** INFORMATION PROVIDED follows **

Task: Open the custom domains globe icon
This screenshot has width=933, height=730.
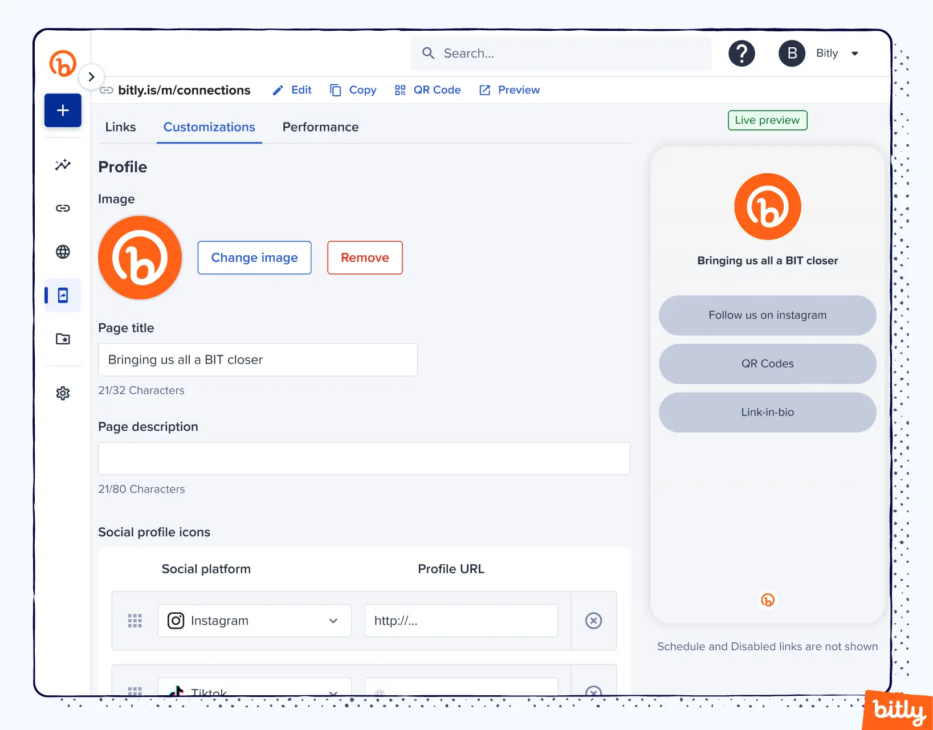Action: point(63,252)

** End of INFORMATION PROVIDED **
** INFORMATION PROVIDED follows **

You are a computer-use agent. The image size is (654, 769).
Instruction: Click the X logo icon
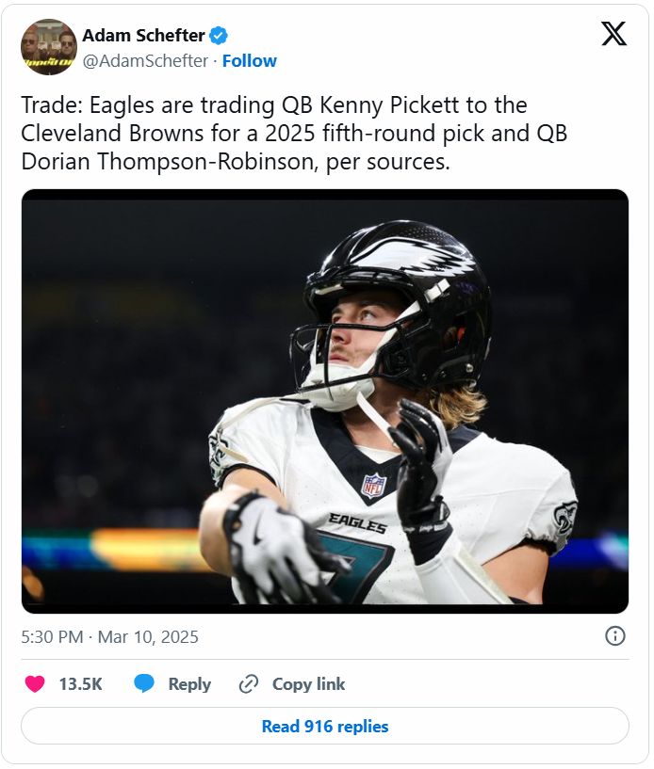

** End of INFORMATION PROVIDED **

# WHAT YOU HAVE TO DO:
Retype only the stretch of lines above starting at the one with "You are a computer-use" and stopping at the one with "Instruction: Click the X logo icon", exactly as written, with both kept.

# THE ANSWER:
You are a computer-use agent. The image size is (654, 769).
Instruction: Click the X logo icon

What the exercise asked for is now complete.